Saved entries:
-*-

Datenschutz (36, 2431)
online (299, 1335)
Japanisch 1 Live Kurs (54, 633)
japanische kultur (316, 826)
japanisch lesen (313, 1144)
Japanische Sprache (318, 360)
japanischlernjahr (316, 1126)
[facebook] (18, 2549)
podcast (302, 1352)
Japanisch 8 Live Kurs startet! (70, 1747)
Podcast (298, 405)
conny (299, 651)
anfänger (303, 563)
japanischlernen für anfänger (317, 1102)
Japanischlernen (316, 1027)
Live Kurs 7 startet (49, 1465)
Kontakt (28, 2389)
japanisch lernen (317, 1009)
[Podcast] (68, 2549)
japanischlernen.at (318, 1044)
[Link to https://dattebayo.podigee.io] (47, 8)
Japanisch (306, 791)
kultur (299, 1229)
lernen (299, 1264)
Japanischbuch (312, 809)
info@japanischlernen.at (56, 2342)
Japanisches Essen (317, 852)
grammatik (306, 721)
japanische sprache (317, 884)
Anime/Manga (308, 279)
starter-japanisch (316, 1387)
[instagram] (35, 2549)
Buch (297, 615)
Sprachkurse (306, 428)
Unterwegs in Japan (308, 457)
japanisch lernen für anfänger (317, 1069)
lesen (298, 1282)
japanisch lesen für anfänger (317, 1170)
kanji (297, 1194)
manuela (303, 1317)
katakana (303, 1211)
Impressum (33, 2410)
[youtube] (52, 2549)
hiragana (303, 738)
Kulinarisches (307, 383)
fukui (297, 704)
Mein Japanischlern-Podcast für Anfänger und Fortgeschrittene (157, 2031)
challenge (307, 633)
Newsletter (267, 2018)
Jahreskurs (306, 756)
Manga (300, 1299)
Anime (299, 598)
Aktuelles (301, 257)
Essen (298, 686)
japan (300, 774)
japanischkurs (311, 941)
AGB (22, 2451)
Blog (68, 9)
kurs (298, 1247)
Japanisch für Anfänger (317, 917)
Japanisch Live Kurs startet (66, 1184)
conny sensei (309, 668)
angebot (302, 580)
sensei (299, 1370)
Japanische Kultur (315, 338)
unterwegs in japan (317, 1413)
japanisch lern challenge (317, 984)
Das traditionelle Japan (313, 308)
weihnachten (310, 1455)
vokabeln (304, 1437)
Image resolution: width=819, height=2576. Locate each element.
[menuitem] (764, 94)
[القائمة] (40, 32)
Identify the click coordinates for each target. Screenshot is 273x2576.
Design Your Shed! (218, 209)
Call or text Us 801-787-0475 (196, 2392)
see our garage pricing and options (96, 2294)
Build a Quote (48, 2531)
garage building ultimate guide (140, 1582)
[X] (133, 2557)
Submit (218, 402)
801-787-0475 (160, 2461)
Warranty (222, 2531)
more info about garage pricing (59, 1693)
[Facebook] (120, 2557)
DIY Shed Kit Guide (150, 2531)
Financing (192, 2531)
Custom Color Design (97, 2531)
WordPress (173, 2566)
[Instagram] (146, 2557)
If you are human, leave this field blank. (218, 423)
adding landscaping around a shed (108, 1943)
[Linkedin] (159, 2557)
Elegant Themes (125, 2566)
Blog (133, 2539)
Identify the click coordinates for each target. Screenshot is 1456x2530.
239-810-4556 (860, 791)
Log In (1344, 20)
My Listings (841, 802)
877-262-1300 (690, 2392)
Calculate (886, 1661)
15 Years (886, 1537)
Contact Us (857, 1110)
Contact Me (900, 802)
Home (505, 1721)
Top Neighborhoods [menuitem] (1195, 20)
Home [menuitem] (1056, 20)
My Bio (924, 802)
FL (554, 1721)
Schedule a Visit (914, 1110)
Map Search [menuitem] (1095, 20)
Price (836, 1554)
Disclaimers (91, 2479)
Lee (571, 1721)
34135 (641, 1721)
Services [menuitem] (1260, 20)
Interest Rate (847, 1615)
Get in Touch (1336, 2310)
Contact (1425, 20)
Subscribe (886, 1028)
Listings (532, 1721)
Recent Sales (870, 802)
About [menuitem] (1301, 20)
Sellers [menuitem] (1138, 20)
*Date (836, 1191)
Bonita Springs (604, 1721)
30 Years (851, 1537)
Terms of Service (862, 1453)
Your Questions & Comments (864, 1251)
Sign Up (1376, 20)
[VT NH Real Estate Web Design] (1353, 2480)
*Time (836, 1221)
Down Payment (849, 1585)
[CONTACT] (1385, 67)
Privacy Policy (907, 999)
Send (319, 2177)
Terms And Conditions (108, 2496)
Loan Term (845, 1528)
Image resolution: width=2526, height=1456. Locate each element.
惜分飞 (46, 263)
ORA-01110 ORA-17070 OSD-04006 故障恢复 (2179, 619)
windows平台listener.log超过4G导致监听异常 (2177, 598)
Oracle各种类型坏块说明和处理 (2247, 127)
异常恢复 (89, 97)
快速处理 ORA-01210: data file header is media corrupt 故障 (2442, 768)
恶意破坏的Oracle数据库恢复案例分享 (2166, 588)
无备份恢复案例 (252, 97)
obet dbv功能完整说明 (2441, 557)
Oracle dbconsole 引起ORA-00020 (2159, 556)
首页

-*-

• **Your instructions**
Output, from the data above, the lines from the line with "katakana (303, 1211)" to the line with "Blog (133, 2539)" exactly as they stand, both ends included and nothing else.

• **Result of the exercise**
katakana (303, 1211)
Impressum (33, 2410)
[youtube] (52, 2549)
hiragana (303, 738)
Kulinarisches (307, 383)
fukui (297, 704)
Mein Japanischlern-Podcast für Anfänger und Fortgeschrittene (157, 2031)
challenge (307, 633)
Newsletter (267, 2018)
Jahreskurs (306, 756)
Manga (300, 1299)
Anime (299, 598)
Aktuelles (301, 257)
Essen (298, 686)
japan (300, 774)
japanischkurs (311, 941)
AGB (22, 2451)
Blog (68, 9)
kurs (298, 1247)
Japanisch für Anfänger (317, 917)
Japanisch Live Kurs startet (66, 1184)
conny sensei (309, 668)
angebot (302, 580)
sensei (299, 1370)
Japanische Kultur (315, 338)
unterwegs in japan (317, 1413)
japanisch lern challenge (317, 984)
Das traditionelle Japan (313, 308)
weihnachten (310, 1455)
vokabeln (304, 1437)
Image resolution: width=819, height=2576. Locate each element.
[menuitem] (764, 94)
[القائمة] (40, 32)
Identify the click coordinates for each target. Screenshot is 273x2576.
Design Your Shed! (218, 209)
Call or text Us 801-787-0475 (196, 2392)
see our garage pricing and options (96, 2294)
Build a Quote (48, 2531)
garage building ultimate guide (140, 1582)
[X] (133, 2557)
Submit (218, 402)
801-787-0475 (160, 2461)
Warranty (222, 2531)
more info about garage pricing (59, 1693)
[Facebook] (120, 2557)
DIY Shed Kit Guide (150, 2531)
Financing (192, 2531)
Custom Color Design (97, 2531)
WordPress (173, 2566)
[Instagram] (146, 2557)
If you are human, leave this field blank. (218, 423)
adding landscaping around a shed (108, 1943)
[Linkedin] (159, 2557)
Elegant Themes (125, 2566)
Blog (133, 2539)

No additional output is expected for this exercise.